_EXERCISE INSTRUCTIONS_
All records are to be printed again exactly as they appear.

*** Opening EXERCISE MATERIALS ***

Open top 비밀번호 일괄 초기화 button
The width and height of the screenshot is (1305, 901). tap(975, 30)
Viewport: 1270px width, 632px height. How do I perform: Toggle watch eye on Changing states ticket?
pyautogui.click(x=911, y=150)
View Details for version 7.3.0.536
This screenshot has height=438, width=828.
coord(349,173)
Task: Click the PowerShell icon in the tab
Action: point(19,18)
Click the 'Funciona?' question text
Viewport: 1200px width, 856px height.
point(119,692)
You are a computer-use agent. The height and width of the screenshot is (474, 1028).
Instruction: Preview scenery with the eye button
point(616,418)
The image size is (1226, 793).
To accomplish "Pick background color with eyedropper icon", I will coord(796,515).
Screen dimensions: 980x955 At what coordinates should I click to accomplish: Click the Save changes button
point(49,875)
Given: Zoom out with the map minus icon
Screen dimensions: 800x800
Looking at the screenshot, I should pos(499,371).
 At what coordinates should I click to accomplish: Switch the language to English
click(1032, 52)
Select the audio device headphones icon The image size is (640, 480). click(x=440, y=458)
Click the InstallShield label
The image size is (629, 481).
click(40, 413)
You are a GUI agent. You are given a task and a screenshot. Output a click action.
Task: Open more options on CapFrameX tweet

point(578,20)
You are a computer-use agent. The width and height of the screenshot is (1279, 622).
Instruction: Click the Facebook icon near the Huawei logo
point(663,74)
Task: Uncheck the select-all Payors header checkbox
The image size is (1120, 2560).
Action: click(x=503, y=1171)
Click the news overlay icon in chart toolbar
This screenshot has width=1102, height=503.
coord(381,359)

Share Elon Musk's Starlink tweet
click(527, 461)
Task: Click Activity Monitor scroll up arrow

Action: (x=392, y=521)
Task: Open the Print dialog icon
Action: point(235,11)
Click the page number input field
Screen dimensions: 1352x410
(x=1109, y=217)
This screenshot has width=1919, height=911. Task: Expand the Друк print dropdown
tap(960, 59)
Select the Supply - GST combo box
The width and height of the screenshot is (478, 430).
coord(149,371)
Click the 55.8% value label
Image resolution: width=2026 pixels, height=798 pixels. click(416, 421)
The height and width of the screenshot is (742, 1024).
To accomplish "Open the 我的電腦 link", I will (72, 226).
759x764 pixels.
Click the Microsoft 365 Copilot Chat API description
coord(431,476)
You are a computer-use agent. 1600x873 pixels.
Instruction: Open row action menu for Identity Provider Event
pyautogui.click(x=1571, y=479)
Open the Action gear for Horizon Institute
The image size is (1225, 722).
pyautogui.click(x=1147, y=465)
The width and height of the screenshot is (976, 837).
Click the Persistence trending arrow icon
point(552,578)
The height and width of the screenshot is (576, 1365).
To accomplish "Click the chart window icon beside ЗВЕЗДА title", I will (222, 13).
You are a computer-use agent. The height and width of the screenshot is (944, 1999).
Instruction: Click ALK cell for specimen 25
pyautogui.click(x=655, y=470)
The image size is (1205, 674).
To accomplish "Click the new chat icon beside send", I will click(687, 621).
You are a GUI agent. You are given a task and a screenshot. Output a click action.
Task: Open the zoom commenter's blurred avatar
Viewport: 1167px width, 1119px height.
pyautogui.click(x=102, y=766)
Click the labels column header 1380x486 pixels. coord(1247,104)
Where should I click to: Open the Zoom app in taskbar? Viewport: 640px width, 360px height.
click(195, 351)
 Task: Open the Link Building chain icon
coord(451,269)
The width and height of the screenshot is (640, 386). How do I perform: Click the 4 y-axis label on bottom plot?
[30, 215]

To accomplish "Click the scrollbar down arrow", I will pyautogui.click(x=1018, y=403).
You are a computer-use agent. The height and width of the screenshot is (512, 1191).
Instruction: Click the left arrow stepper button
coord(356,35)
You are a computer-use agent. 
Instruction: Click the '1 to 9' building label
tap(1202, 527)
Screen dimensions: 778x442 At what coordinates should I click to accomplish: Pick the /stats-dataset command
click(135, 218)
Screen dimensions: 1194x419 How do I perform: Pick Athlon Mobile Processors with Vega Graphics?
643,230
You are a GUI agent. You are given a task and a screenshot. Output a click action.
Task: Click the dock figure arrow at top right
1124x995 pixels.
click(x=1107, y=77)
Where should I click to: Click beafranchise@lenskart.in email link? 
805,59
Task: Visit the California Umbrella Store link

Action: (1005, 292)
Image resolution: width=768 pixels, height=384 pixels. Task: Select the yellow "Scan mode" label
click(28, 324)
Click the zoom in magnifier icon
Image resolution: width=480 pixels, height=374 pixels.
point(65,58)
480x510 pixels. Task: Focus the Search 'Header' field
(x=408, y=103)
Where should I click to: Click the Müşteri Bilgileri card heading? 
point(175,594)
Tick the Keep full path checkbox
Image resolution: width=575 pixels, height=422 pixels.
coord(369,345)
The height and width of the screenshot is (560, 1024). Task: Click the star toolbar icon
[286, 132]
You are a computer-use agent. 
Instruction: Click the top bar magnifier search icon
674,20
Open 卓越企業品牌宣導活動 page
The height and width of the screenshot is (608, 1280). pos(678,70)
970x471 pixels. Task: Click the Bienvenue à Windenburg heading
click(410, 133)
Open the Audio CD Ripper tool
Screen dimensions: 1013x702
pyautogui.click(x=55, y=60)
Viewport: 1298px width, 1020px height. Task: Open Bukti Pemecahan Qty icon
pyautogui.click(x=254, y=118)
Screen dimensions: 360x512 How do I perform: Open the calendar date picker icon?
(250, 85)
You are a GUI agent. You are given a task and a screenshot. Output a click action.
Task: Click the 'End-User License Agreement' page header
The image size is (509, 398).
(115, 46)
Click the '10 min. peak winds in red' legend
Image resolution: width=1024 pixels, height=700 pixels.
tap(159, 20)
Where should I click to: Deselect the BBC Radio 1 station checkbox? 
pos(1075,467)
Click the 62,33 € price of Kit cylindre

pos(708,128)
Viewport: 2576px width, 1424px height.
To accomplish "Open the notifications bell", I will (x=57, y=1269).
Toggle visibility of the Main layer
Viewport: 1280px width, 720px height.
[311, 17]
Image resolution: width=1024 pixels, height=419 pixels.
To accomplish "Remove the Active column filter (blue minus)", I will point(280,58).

*** Closing EXERCISE MATERIALS ***

_SOLUTION_
Open top 비밀번호 일괄 초기화 button
The width and height of the screenshot is (1305, 901). tap(975, 30)
Viewport: 1270px width, 632px height. How do I perform: Toggle watch eye on Changing states ticket?
pyautogui.click(x=911, y=150)
View Details for version 7.3.0.536
This screenshot has height=438, width=828.
coord(349,173)
Task: Click the PowerShell icon in the tab
Action: point(19,18)
Click the 'Funciona?' question text
Viewport: 1200px width, 856px height.
point(119,692)
You are a computer-use agent. The height and width of the screenshot is (474, 1028).
Instruction: Preview scenery with the eye button
point(616,418)
The image size is (1226, 793).
To accomplish "Pick background color with eyedropper icon", I will coord(796,515).
Screen dimensions: 980x955 At what coordinates should I click to accomplish: Click the Save changes button
point(49,875)
Given: Zoom out with the map minus icon
Screen dimensions: 800x800
Looking at the screenshot, I should pos(499,371).
 At what coordinates should I click to accomplish: Switch the language to English
click(1032, 52)
Select the audio device headphones icon The image size is (640, 480). click(x=440, y=458)
Click the InstallShield label
The image size is (629, 481).
click(40, 413)
You are a GUI agent. You are given a task and a screenshot. Output a click action.
Task: Open more options on CapFrameX tweet

point(578,20)
You are a computer-use agent. The width and height of the screenshot is (1279, 622).
Instruction: Click the Facebook icon near the Huawei logo
point(663,74)
Task: Uncheck the select-all Payors header checkbox
The image size is (1120, 2560).
Action: click(x=503, y=1171)
Click the news overlay icon in chart toolbar
This screenshot has width=1102, height=503.
coord(381,359)

Share Elon Musk's Starlink tweet
click(527, 461)
Task: Click Activity Monitor scroll up arrow

Action: (x=392, y=521)
Task: Open the Print dialog icon
Action: point(235,11)
Click the page number input field
Screen dimensions: 1352x410
(x=1109, y=217)
This screenshot has width=1919, height=911. Task: Expand the Друк print dropdown
tap(960, 59)
Select the Supply - GST combo box
The width and height of the screenshot is (478, 430).
coord(149,371)
Click the 55.8% value label
Image resolution: width=2026 pixels, height=798 pixels. click(416, 421)
The height and width of the screenshot is (742, 1024).
To accomplish "Open the 我的電腦 link", I will (72, 226).
759x764 pixels.
Click the Microsoft 365 Copilot Chat API description
coord(431,476)
You are a computer-use agent. 1600x873 pixels.
Instruction: Open row action menu for Identity Provider Event
pyautogui.click(x=1571, y=479)
Open the Action gear for Horizon Institute
The image size is (1225, 722).
pyautogui.click(x=1147, y=465)
The width and height of the screenshot is (976, 837).
Click the Persistence trending arrow icon
point(552,578)
The height and width of the screenshot is (576, 1365).
To accomplish "Click the chart window icon beside ЗВЕЗДА title", I will (222, 13).
You are a computer-use agent. The height and width of the screenshot is (944, 1999).
Instruction: Click ALK cell for specimen 25
pyautogui.click(x=655, y=470)
The image size is (1205, 674).
To accomplish "Click the new chat icon beside send", I will click(687, 621).
You are a GUI agent. You are given a task and a screenshot. Output a click action.
Task: Open the zoom commenter's blurred avatar
Viewport: 1167px width, 1119px height.
pyautogui.click(x=102, y=766)
Click the labels column header 1380x486 pixels. coord(1247,104)
Where should I click to: Open the Zoom app in taskbar? Viewport: 640px width, 360px height.
click(195, 351)
 Task: Open the Link Building chain icon
coord(451,269)
The width and height of the screenshot is (640, 386). How do I perform: Click the 4 y-axis label on bottom plot?
[30, 215]

To accomplish "Click the scrollbar down arrow", I will pyautogui.click(x=1018, y=403).
You are a computer-use agent. The height and width of the screenshot is (512, 1191).
Instruction: Click the left arrow stepper button
coord(356,35)
You are a computer-use agent. 
Instruction: Click the '1 to 9' building label
tap(1202, 527)
Screen dimensions: 778x442 At what coordinates should I click to accomplish: Pick the /stats-dataset command
click(135, 218)
Screen dimensions: 1194x419 How do I perform: Pick Athlon Mobile Processors with Vega Graphics?
643,230
You are a GUI agent. You are given a task and a screenshot. Output a click action.
Task: Click the dock figure arrow at top right
1124x995 pixels.
click(x=1107, y=77)
Where should I click to: Click beafranchise@lenskart.in email link? 
805,59
Task: Visit the California Umbrella Store link

Action: (1005, 292)
Image resolution: width=768 pixels, height=384 pixels. Task: Select the yellow "Scan mode" label
click(28, 324)
Click the zoom in magnifier icon
Image resolution: width=480 pixels, height=374 pixels.
point(65,58)
480x510 pixels. Task: Focus the Search 'Header' field
(x=408, y=103)
Where should I click to: Click the Müşteri Bilgileri card heading? 
point(175,594)
Tick the Keep full path checkbox
Image resolution: width=575 pixels, height=422 pixels.
coord(369,345)
The height and width of the screenshot is (560, 1024). Task: Click the star toolbar icon
[286, 132]
You are a computer-use agent. 
Instruction: Click the top bar magnifier search icon
674,20
Open 卓越企業品牌宣導活動 page
The height and width of the screenshot is (608, 1280). pos(678,70)
970x471 pixels. Task: Click the Bienvenue à Windenburg heading
click(410, 133)
Open the Audio CD Ripper tool
Screen dimensions: 1013x702
pyautogui.click(x=55, y=60)
Viewport: 1298px width, 1020px height. Task: Open Bukti Pemecahan Qty icon
pyautogui.click(x=254, y=118)
Screen dimensions: 360x512 How do I perform: Open the calendar date picker icon?
(250, 85)
You are a GUI agent. You are given a task and a screenshot. Output a click action.
Task: Click the 'End-User License Agreement' page header
The image size is (509, 398).
(115, 46)
Click the '10 min. peak winds in red' legend
Image resolution: width=1024 pixels, height=700 pixels.
tap(159, 20)
Where should I click to: Deselect the BBC Radio 1 station checkbox? 
pos(1075,467)
Click the 62,33 € price of Kit cylindre

pos(708,128)
Viewport: 2576px width, 1424px height.
To accomplish "Open the notifications bell", I will (x=57, y=1269).
Toggle visibility of the Main layer
Viewport: 1280px width, 720px height.
[311, 17]
Image resolution: width=1024 pixels, height=419 pixels.
To accomplish "Remove the Active column filter (blue minus)", I will point(280,58).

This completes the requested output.